Les erreurs d'une « révolution fiscale », par Piketty, Landais et Saez
L'étude publiée par Thomas Piketty, Emmanuel Saez et Camille Landais : « Pour une révolution fiscale » est un intéressant travail d'obfuscation [1] pseudo-scientifique de l'opinion. L'Etat qui paie Piketty et toute son équipe pourrait se demander à quoi servent des milliers d'heures passées à construire des modèles et des bases lorsque les résultats qui en sortent sont aussi caricaturaux.

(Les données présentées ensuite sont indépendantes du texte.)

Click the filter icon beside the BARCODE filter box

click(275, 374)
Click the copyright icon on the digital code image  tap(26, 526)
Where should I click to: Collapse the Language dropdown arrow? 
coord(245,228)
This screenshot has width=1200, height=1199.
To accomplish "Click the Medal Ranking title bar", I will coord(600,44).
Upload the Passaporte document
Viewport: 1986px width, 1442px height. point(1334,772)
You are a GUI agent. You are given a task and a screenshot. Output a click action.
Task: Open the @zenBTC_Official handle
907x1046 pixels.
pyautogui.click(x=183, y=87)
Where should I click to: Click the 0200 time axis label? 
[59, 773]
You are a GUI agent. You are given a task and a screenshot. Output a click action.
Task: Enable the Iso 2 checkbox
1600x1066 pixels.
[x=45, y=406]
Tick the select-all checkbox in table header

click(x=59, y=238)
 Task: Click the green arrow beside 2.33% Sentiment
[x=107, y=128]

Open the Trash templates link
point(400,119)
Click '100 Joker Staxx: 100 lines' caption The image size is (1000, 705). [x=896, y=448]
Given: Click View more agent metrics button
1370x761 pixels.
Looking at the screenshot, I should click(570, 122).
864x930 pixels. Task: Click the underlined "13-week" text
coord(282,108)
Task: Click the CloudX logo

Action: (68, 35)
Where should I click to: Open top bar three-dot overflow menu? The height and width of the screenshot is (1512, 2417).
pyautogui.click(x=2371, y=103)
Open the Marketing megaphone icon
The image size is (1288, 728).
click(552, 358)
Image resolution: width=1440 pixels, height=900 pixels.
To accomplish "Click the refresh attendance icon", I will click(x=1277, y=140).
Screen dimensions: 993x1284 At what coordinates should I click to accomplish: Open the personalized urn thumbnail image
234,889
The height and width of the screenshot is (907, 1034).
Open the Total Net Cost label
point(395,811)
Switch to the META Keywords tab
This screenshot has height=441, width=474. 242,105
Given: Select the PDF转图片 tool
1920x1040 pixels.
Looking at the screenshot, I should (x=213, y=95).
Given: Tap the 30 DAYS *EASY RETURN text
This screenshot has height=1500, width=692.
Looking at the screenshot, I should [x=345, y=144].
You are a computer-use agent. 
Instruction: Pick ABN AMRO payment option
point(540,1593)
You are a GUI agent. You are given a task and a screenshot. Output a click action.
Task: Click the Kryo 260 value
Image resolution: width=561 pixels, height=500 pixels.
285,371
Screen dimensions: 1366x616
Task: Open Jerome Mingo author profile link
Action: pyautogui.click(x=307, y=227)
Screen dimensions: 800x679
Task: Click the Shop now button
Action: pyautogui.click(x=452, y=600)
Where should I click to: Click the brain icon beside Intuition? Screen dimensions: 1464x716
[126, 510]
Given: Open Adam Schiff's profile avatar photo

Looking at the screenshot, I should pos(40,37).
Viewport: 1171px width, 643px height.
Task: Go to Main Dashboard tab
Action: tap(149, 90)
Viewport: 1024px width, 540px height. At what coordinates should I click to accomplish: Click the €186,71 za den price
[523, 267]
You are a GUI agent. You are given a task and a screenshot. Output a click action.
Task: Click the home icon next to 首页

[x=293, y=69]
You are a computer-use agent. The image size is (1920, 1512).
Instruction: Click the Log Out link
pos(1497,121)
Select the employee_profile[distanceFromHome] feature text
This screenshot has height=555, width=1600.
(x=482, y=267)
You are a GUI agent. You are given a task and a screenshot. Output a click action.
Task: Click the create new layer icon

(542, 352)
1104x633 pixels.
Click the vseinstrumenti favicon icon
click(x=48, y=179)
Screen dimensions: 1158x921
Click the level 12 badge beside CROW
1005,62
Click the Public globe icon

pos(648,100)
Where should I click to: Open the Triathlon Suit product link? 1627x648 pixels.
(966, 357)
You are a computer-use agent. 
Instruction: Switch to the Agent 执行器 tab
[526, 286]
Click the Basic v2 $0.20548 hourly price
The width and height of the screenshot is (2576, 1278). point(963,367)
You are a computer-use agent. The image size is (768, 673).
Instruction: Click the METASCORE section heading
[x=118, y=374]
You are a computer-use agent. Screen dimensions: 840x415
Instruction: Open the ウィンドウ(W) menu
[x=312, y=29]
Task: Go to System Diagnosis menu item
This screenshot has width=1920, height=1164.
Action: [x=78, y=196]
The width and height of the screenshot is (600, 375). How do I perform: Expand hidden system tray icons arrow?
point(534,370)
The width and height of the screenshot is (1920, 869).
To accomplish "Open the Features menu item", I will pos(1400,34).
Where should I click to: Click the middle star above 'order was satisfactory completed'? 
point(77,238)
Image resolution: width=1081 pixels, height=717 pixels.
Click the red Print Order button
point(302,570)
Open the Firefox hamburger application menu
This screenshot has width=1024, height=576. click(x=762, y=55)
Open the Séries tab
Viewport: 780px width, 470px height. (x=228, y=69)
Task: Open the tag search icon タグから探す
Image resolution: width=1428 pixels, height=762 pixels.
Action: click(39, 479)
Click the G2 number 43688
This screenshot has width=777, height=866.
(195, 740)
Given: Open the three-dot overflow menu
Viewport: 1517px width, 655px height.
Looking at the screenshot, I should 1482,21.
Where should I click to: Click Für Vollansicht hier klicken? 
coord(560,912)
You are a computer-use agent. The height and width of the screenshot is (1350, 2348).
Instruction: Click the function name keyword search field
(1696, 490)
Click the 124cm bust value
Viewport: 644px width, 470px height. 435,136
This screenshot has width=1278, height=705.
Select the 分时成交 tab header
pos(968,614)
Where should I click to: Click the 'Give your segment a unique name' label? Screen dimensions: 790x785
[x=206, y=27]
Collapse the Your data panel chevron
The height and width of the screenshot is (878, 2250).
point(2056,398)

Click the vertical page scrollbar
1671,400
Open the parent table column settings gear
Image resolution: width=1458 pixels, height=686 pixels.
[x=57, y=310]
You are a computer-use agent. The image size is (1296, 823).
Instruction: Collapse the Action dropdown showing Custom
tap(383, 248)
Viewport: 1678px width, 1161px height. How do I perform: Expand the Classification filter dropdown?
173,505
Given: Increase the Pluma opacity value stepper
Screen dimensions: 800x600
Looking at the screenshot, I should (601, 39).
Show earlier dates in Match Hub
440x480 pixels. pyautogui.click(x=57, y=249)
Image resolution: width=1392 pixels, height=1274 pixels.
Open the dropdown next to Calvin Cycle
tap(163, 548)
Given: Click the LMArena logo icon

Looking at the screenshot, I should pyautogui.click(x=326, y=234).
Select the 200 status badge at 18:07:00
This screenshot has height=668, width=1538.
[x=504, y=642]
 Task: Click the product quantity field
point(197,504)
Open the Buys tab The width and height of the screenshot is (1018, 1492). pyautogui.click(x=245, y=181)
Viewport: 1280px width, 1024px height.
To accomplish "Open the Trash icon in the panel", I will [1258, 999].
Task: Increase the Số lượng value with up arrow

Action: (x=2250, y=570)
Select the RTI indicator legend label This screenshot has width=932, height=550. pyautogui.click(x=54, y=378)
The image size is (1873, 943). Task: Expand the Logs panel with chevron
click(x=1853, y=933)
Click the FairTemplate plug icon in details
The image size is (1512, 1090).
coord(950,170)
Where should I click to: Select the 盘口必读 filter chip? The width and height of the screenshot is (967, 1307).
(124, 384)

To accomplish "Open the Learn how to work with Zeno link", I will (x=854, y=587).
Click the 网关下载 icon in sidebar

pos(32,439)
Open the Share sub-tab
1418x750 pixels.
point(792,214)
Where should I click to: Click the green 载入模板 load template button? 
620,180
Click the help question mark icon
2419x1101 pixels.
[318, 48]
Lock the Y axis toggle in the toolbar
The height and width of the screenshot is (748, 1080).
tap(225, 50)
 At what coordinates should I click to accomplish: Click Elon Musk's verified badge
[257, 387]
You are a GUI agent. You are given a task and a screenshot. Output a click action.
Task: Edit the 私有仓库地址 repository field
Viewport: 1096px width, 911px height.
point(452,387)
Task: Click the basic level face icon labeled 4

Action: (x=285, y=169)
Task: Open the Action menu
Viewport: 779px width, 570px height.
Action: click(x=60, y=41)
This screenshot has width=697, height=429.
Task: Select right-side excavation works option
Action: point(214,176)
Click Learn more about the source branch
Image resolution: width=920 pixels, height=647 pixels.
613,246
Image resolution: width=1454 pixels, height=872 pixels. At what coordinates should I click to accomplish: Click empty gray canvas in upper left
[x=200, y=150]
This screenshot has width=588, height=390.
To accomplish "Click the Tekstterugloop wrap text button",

A partir de cet énorme travail, ils ont construit un simulateur fiscal supposé permettre à tout un chacun de calculer l'effet d'une mesure qu'il imaginerait. Allez sur l'ISF et tapez 100%, voulant dire par là que dans la dernière tranche tout irait à l'Etat. Eh bien, le simulateur vous retourne un chiffre sans rire de 38,2 milliards au lieu de l'actuel 4 milliards, l'écart de 34 milliards se trouvant représenter à peu près le total des patrimoines qui entrent dans la tranche la plus élevée. Comme si avec un impôt de 100%, les contribuables allaient tout verser à l'Etat. Le vice de ce programme ? C'est qu'il est ce qu'on appelle en économie un modèle statique, qui ne tient pas compte des réactions des contribuables à des variations d'impôt. Il y a longtemps que les Américains, cités à l'appui de cette étude, utilisent des modèles dynamiques où les réactions des contribuables à des variations de la pression fiscale sont prises en compte.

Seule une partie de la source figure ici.